The 10-minute New Day interview began with Camerota introducing a letter from 58 former national-security officials, who proclaimed “there is no factual basis” for a border wall with Mexico, and ended with the morning host declaring: “I’m telling you: You don’t declare a national emergency on what you don’t know.”
Ten days ago, President Trump declared a national emergency, and Duffy said that urgent wall funding is necessary to keep out those entering the country illegally, who he claims are responsible for people in Wisconsin “dying from meth” and heroin overdoses.
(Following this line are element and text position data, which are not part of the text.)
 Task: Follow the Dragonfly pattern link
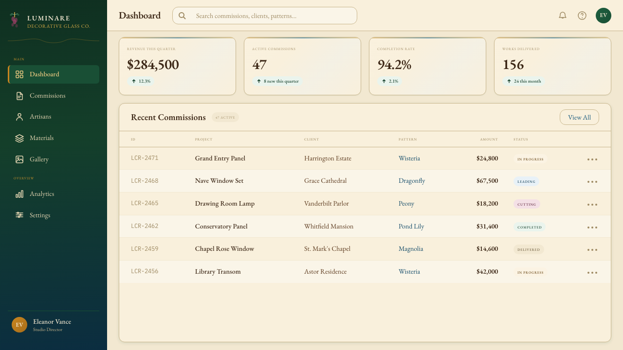[412, 181]
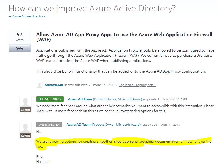Click the October 21, 2017 shared date

click(103, 85)
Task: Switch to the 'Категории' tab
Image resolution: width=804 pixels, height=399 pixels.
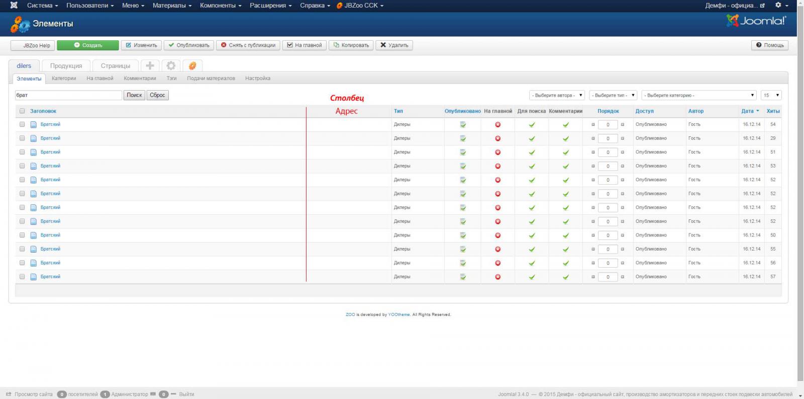Action: click(x=64, y=78)
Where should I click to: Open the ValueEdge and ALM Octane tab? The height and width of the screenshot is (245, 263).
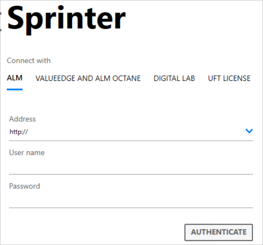(x=88, y=78)
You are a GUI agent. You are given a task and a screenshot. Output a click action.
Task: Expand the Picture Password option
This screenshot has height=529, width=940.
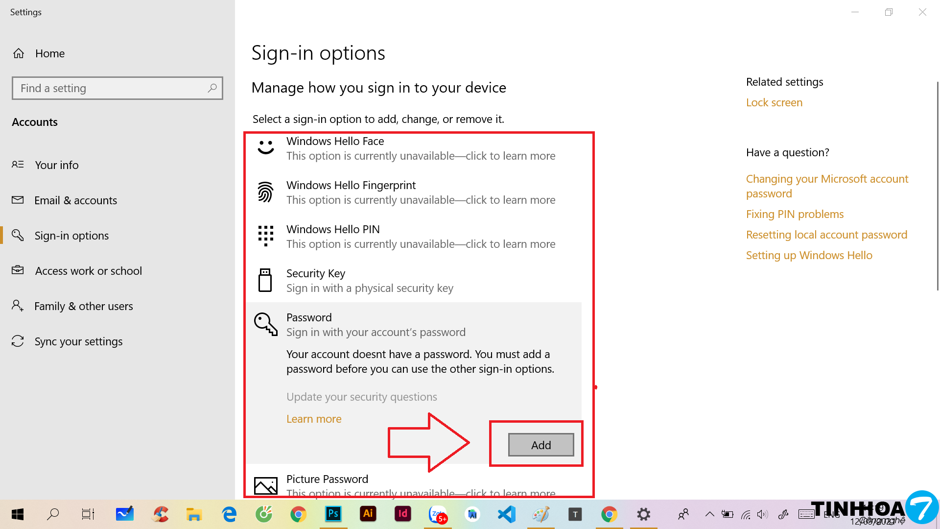click(x=420, y=485)
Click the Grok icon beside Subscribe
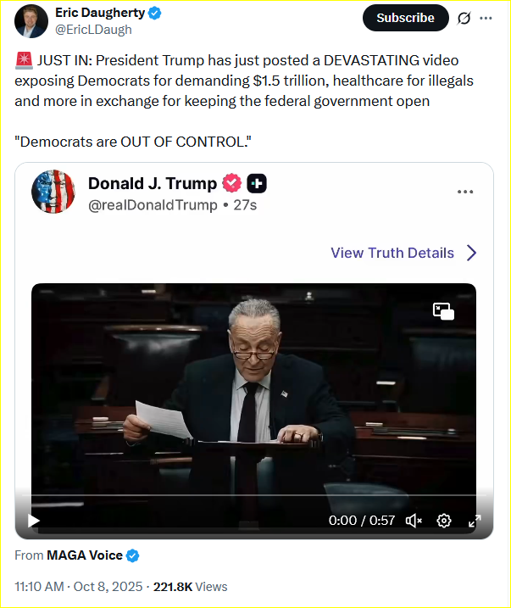The height and width of the screenshot is (608, 511). point(464,18)

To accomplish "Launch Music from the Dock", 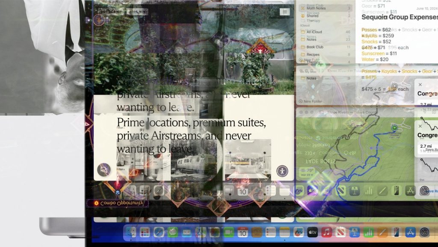I will (326, 232).
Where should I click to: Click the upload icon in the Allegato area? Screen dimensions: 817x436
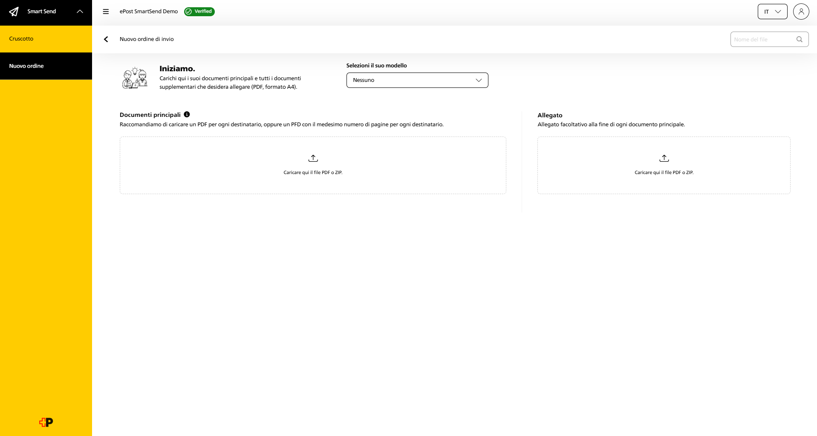[x=664, y=158]
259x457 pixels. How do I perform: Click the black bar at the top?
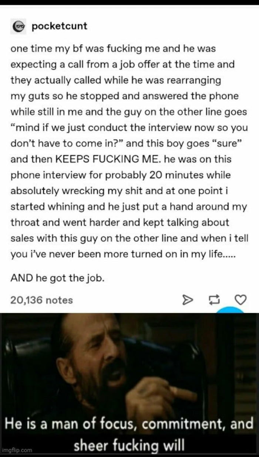click(x=130, y=3)
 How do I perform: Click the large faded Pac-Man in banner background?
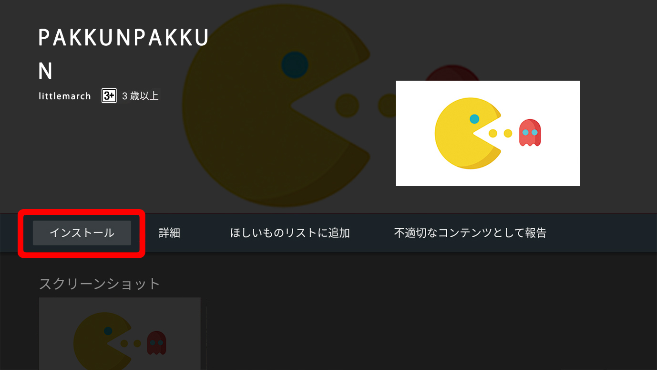point(276,112)
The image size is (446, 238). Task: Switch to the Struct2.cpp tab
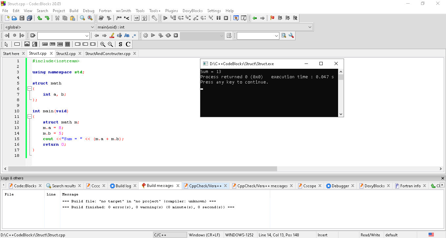pos(66,53)
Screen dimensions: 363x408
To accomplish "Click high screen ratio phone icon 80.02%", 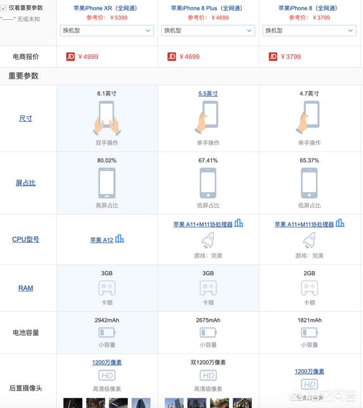I will (107, 183).
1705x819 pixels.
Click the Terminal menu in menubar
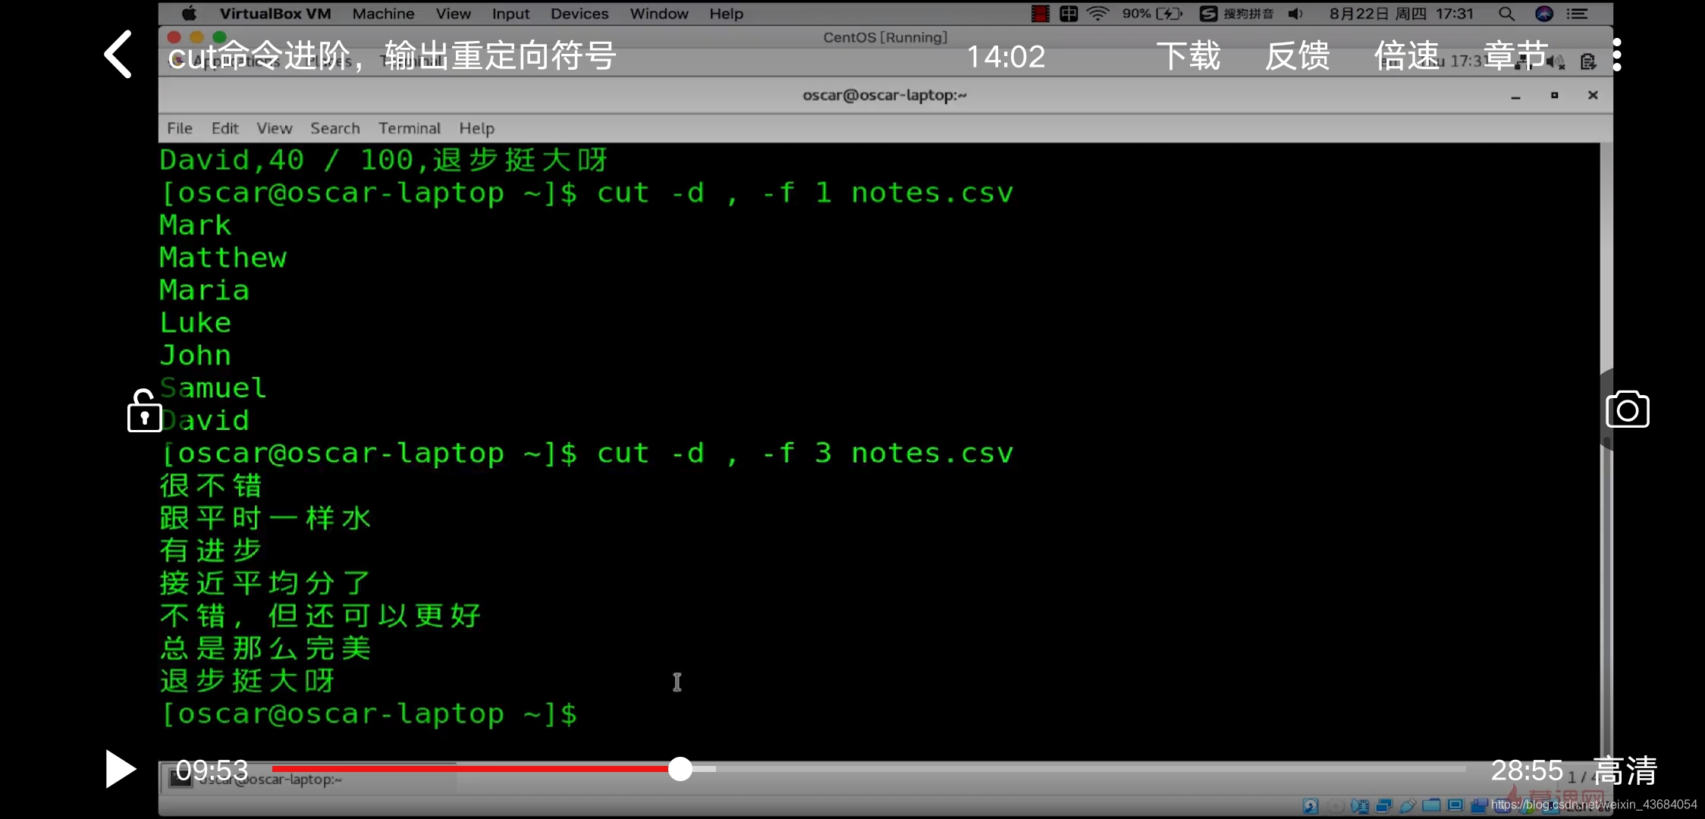pyautogui.click(x=409, y=127)
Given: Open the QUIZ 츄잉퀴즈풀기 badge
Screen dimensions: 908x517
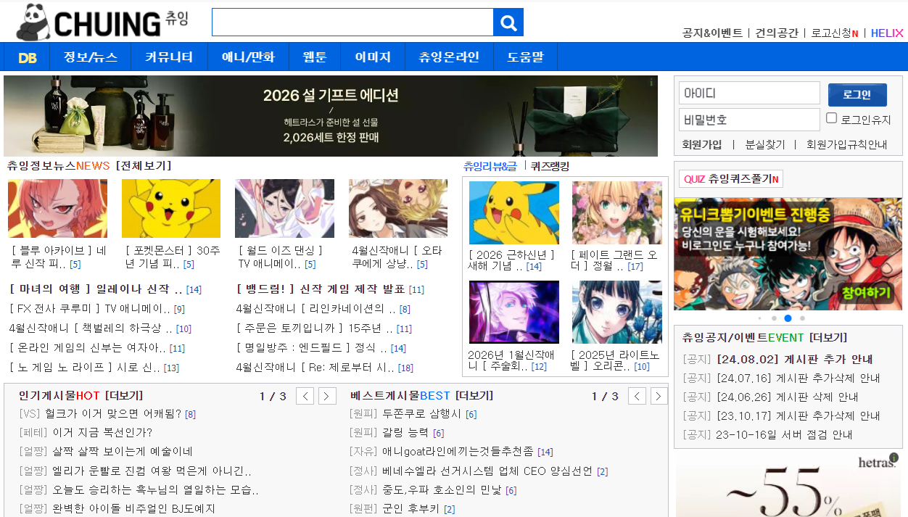Looking at the screenshot, I should (x=731, y=179).
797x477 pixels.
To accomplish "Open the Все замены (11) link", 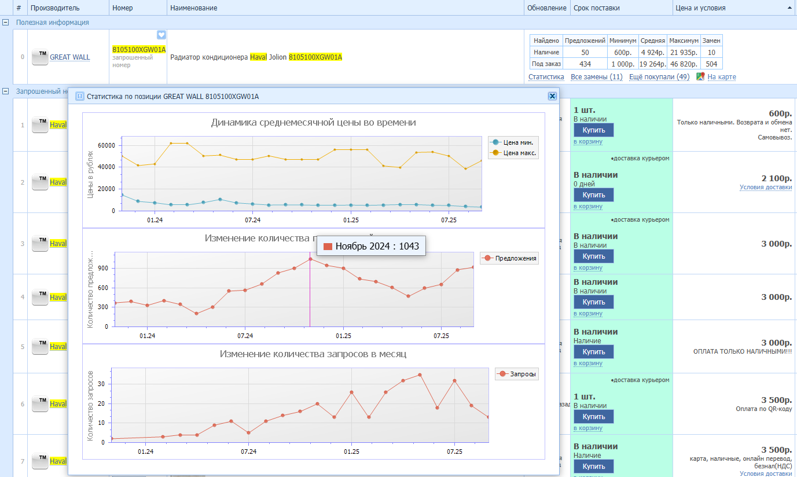I will coord(596,77).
“They’re destroying families,” Duffy continued. “You look at the devastation of the people who are coming from Central America—little girls who are being raped, a third of women who are sexually assaulted on this journey. So, look I think it’s a national emergency. We have a difference of opinion.”
“My counties in rural Wisconsin, they run out of money because of all of the out of home placements for kids that don’t have parents now,” he added, apparently referring to the children of those who died of overdoses. “I am talking about the drugs.”
Camerota interrupted: “But [the drugs] come through the legal ports of entry. How is a national emergency to build a couple hundred miles of fence going to solve your drug problem in Wisconsin? Ninety percent, according to Customs and Border protections, come through legal ports of entry.”
She asked: “You think that the 10 percent of heroin that’s coming through the southern border—not through legal ports of entry—you think that’s going to cure your drug problem in Wisconsin?”
Duffy replied: “What I think, Alisyn, is if I can secure the lawful ports of entry and I can secure the other parts of the border—drugs come across the whole border—it takes more than $1.4 billion to secure the border. It’s not just the barrier—it’s more agents, it’s more technology.”
“If 17,000 criminals last year alone are coming into our country—that we caught, 17,000—I think that’s an emergency,” he added.
Camerota interjected: “Doesn’t that tell you that the system is working? They were caught! They were caught! The numbers that you use are those that have been arrested at the border. How is that a national emergency? How do you know how many you don’t catch? You don’t know if it’s two people. It’s the point that it’s working? People are trying to get in and they’re being stopped.”
Duffy stood his ground, asking: “The point is: Are you telling me that we have a secure border?”
Camerota replied: “I’m telling you: You don’t declare a national emergency on what you don’t know.”
“You do, you actually do!” Duffy concluded.